"Il non scegliere è già una scelta, ma in  questo modo l'amministrazione va al suicidio". A parlare  in merito al caos rifiuti nella Capitale è Paola Muraro, ex assessore  all'Ambiente della giunta Raggi. "Mi pare che di proclami ne siano già stati fatti abbastanza - aggiunge - Avendo una Tari così alta i  cittadini, che devono portare la differenziata nel cassonetto,  vorrebbero che poi venisse anche svuotato, cosa che in questo momento  non sta avvenendo: i romani sono costretti a tenersi la spazzatura a  casa".        "L'aumento dell'indifferenziata è un autogol dell'amministrazione, in  un anno e mezzo si poteva diminuire con i progetti che erano stati  presentati al mio assessorato direttamente dagli operatori Ama -  aggiunge - Bisogna dialogare di più, l'amministrazione M5S dovrebbe  ritornare un po' indietro e dialogare con la base".       

"La controversia tra Regione e Comune non porta a nulla se non a  generare grande confusione e irritazione dei cittadini che si vedono  presi in giro - prosegue Muraro - La Regione Lazio in realtà ha  individuato gli impianti disponibili, il Campidoglio deve fare  riferimento a questi. La capacità impiantistica di trattamento per  conferire i rifiuti nel Lazio c'è, non vedo dov'è il problema". "Gli  operatori dell'Ama ce la stanno mettendo tutta ma il problema è che si vede che manca una regia che pensi a una soluzione - sottolinea Muraro - In questo momento c'è solo un rimpallo politico che non fa bene alla città". 

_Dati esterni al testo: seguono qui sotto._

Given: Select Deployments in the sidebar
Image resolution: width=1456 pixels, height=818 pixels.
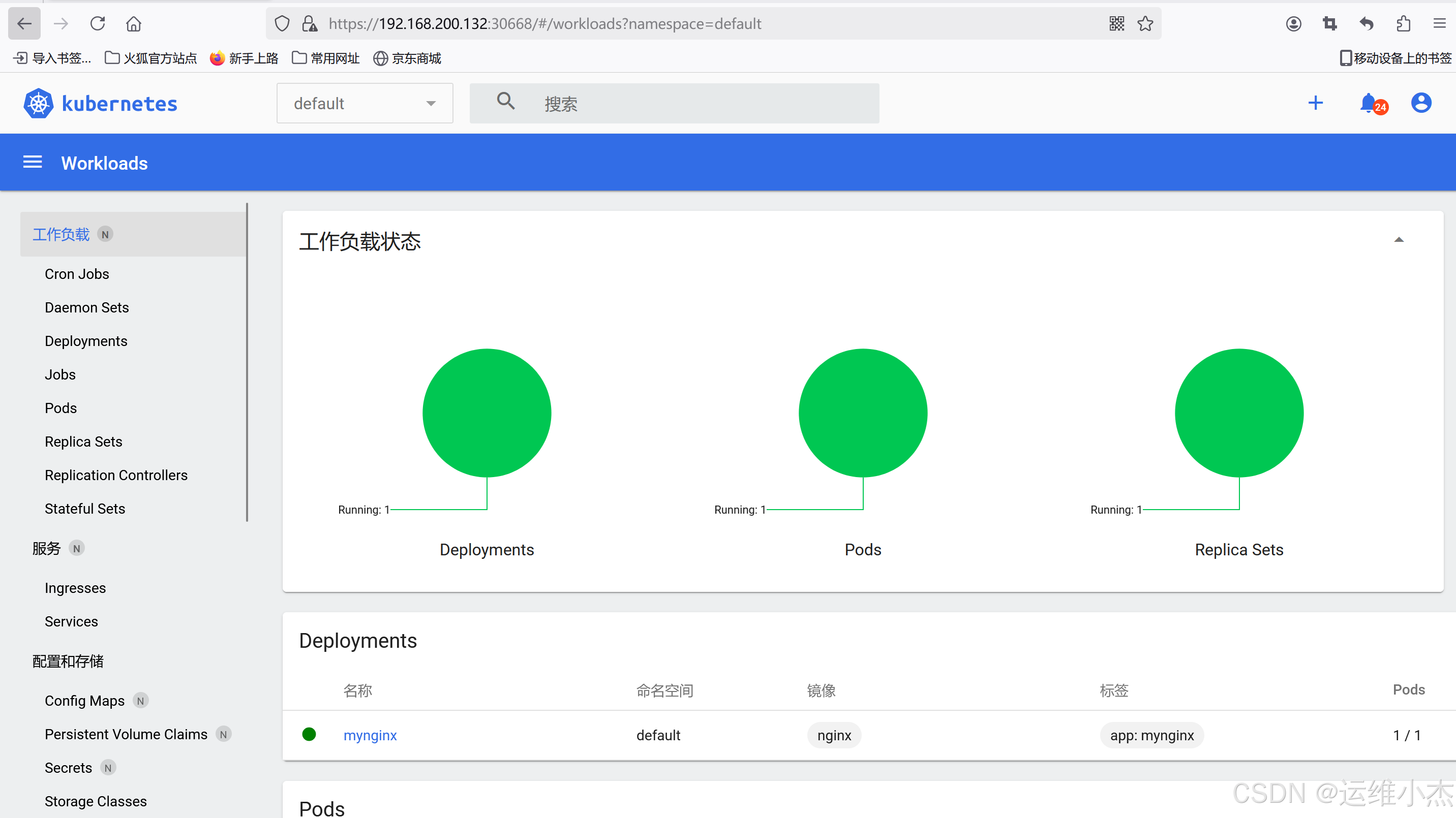Looking at the screenshot, I should pos(86,340).
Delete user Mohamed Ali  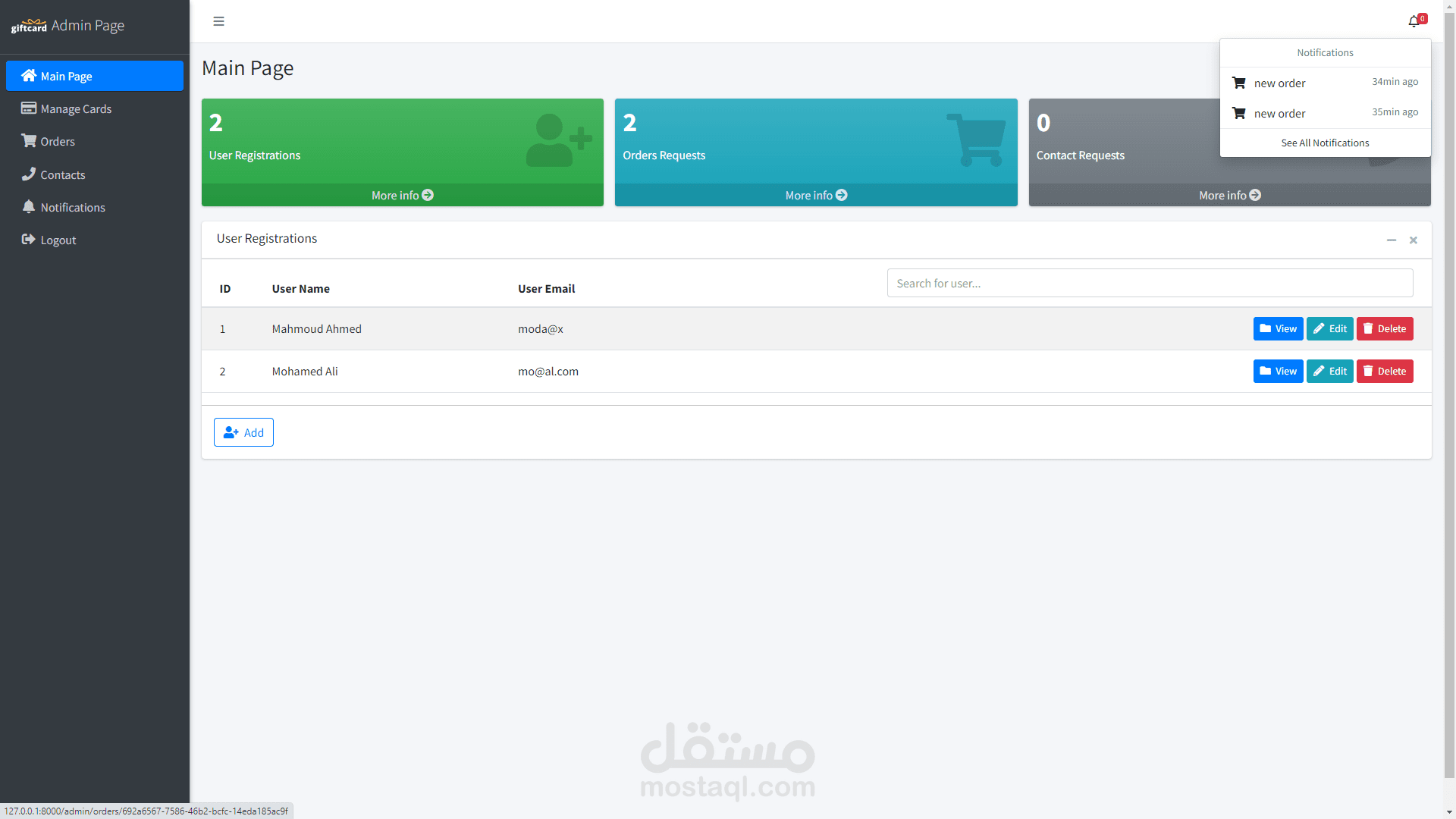pos(1385,371)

"La campagna elettorale non deve basarsi sulle criticità alle spalle dei cittadini, ci vuole senso di responsabilità - aggiunge Muraro - Forse si paga lo scotto di non conoscere né l'azienda né le  parti critiche delle periferie". "Se poi Roma viene considerata solo  nel suo centro storico allora l'amministrazione ha fallito nel suo  intento, io spero che non sia così - aggiunge - Mi auguro che  l'assessore capisca che non è una diatriba tra Regione e Comune e che  le soluzioni ci sono. Gli operatori Ama stanno lavorando molto anche  in fase propositiva, se ascoltassero di più queste persone,  tecnicamente anche più preparate di chi viene da fuori città, sarebbe  meglio".       

Muraro commenta anche la retromarcia del Campidoglio sull'Emilia  Romagna. "Spero che abbiano fatto retromarcia perché si sono resi  conto che la capienza degli impianti nel Lazio c'è, spero che si vada  su questa strada e non sul tritovagliatore di Ostia, che anche a detta degli operatori può risolvere il problema giornaliero, quindi in modo  parziale e a scapito dell'operatività stessa, perché lavorare con un  impianto del genere in un'area aperta va a scapito anche della salute  dei lavoratori".      

  "Se si mettono da parte i proclami e le lotte politiche e si ascoltano gli operatori la soluzione c'è, ma non vogliono vederla - conclude -  Basta andare a vedere sul sito della Regione le autorizzazioni agli  impianti presenti che lavorano nel Lazio e fare gli accordi dovuti".